> [Task list]:
**1)** Rewrite the patent description from "Title: Reinforcement learning" to "assumed completely observable.", swapping in "control policy" wherever "decision policy" appears.
**2)** Decide whether each statement agrees with the patent description. Answer yes or no for each, and quote the words from the description that settle it. (a) Under the Markov property, moving to a future state depends on the preceding sequence of transitions. (b) A belief state is a probability distribution over all states. (c) The iteration with the highest MSE3 value is chosen as the Failsafe iteration solution.
**3)** Continue the patent description on the Failsafe reinforcement learning method from the point where it ends.

> [Extract to read]:
■ ■ ■ ■ ■
Patent Publication Number: US-2021192297-A1

Title: Reinforcement learning system and method for generating a decision policy including failsafe

Description:
GOVERNMENT RIGHTS 
     N/A 
     BACKGROUND 
     Reinforcement Learning (RL) is a computational process that results in a policy for decision making in any state of an environment. The known Markov decision process (MDP) provides a framework for RL when the environment can be modeled and is observable. The Markov property assumes that transitioning to any future state depends only on the current state, not on a preceding sequence of transitions. An MDP is model-based RL that computes a decision policy that is optimal with respect to the model. An MDP is certain of the current state when evaluating a decision because the environment is assumed completely observable. 
     If the environment is only partially observable due to, for example, lack of awareness, noise, confusion, deception, etc., then an MDP must evaluate a decision with state uncertainty. State uncertainty can be represented by a random variable known as a belief state or simply “belief,” i.e., a probability distribution over all states. A partially observable MDP (POMDP) is model-based RL that formulates an optimal policy assuming state uncertainty. 
     Once formulated, a POMDP policy may be used in near real-time for optimal decisions in any belief state. Regardless of optimality, however, the trustworthiness of a belief state must be considered before acting on a POMDP policy&#39;s decision. 
     What is needed, therefore, is a method for computing a POMDP policy that suspends other decisions due to an untrustworthy belief. 
     BRIEF SUMMARY OF THE INVENTION 
     In one aspect of the present disclosure there is a computer-implemented method of determining a Failsafe iteration solution of a Partially Observable Markov Decision Process (POMDP) model, the method comprising: defining an initial Failsafe reward parameter; defining a Failsafe Percent Belief Trustworthiness Target parameter; executing the POMDP model with the initial Failsafe reward parameter and 
     the Failsafe Percent Belief Trustworthiness Target parameter as input parameters resulting in a policy; analyzing the resulting policy for Failsafe selection at the Failsafe Percent Belief Trustworthiness Target parameter for each state; iteratively adjusting the Failsafe rewards; and re-executing the POMDP model a predetermined number M of iterations, wherein a change in failsafe rewards is computed prior to each iteration, wherein, after each iteration, a realized percent belief trustworthiness for each state is compared to that of a prior iteration and if any element has a change greater than a first predetermined value ∈ 1 , then the delta Failsafe rewards are modified and the iteration is rerun with the new reward values, wherein the method continues until a change in each state&#39;s percent belief trustworthiness is less than a second predetermined value ∈ 2 , wherein, at each iteration, an MSE3 value (one thousand times the mean square error) of each state&#39;s distance from the target percent belief trustworthiness is calculated, and wherein an iteration achieving a lowest MSE3 value is selected as the Failsafe iteration solution.
■ ■ ■ ■ ■
> [Information provided]:

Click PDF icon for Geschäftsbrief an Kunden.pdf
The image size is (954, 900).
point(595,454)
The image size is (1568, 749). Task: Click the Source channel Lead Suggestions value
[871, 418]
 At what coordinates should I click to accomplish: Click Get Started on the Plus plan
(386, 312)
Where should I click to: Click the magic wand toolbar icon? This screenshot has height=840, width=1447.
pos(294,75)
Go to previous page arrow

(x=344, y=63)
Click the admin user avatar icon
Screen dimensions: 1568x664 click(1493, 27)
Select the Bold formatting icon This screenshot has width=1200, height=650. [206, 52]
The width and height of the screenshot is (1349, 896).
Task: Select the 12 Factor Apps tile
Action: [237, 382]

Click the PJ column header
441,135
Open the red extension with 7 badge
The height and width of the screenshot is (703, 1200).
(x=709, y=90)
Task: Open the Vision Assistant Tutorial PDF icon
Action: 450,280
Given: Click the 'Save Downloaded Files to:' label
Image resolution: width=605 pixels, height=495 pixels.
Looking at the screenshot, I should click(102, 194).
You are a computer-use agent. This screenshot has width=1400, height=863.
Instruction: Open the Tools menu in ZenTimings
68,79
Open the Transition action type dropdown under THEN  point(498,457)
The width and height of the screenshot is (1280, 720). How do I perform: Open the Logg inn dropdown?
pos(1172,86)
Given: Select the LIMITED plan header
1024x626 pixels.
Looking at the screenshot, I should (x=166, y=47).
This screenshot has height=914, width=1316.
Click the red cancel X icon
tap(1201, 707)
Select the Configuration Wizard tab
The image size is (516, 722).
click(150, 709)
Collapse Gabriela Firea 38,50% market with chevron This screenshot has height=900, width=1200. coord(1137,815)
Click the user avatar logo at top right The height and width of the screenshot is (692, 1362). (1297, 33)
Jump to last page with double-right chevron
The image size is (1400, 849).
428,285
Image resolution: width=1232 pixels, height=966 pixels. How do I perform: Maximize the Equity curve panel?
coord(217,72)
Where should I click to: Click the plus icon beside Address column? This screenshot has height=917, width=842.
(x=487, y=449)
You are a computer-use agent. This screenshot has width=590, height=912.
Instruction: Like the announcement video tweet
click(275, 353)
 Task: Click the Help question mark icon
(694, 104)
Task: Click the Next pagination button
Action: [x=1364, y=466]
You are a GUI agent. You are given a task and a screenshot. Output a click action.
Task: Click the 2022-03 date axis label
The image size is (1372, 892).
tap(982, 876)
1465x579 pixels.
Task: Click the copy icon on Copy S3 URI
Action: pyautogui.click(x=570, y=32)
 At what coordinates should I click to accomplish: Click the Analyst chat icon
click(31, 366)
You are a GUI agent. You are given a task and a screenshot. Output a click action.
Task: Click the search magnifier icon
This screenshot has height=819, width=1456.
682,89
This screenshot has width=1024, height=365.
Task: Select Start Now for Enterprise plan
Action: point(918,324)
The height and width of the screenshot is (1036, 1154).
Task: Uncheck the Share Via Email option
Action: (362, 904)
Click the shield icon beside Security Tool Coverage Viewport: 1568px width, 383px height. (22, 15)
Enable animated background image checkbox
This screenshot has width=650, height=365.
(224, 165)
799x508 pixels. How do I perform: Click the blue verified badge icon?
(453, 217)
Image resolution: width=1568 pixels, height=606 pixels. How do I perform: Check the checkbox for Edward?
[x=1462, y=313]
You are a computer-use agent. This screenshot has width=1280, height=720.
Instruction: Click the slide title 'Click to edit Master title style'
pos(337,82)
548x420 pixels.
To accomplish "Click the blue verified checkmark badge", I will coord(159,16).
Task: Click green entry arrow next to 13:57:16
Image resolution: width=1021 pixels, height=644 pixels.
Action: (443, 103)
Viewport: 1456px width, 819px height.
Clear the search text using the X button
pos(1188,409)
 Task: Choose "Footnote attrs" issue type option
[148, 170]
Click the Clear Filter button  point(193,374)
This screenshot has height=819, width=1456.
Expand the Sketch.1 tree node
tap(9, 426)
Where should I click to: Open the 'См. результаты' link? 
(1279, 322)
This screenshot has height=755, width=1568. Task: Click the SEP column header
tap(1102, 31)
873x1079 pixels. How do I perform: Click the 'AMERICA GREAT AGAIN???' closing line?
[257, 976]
■ ■ ■ ■ ■
> [Answers to the tasks]:
**1)**
Title: Reinforcement learning system and method for generating a control policy including failsafe

Description:
GOVERNMENT RIGHTS 
     N/A 
     BACKGROUND 
     Reinforcement Learning (RL) is a computational process that results in a policy for decision making in any state of an environment. The known Markov decision process (MDP) provides a framework for RL when the environment can be modeled and is observable. The Markov property assumes that transitioning to any future state depends only on the current state, not on a preceding sequence of transitions. An MDP is model-based RL that computes a control policy that is optimal with respect to the model. An MDP is certain of the current state when evaluating a decision because the environment is assumed completely observable.

**2)**
(a) No: "depends only on the current state, not on a preceding sequence of transitions"
(b) Yes: "a probability distribution over all states"
(c) No: "an iteration achieving a lowest MSE3 value is selected as the Failsafe iteration solution"

**3)**
     One aspect of the present disclosure is directed to a system comprising a processor and logic stored in one or more nontransitory, computer-readable, tangible media that are in operable communication with the processor, the logic configured to store a plurality of instructions that, when executed by the processor, causes the processor to implement a method of determining a Failsafe iteration solution of a Partially Observable Markov Decision Process (POMDP) model as described above. 
     In another aspect of the present disclosure there is a non-transitory computer readable media comprising instructions stored thereon that, when executed by a system comprising a processor, causes the processor to implement a method of determining a Failsafe iteration solution of a Partially Observable Markov Decision Process (POMDP) model, as set forth above.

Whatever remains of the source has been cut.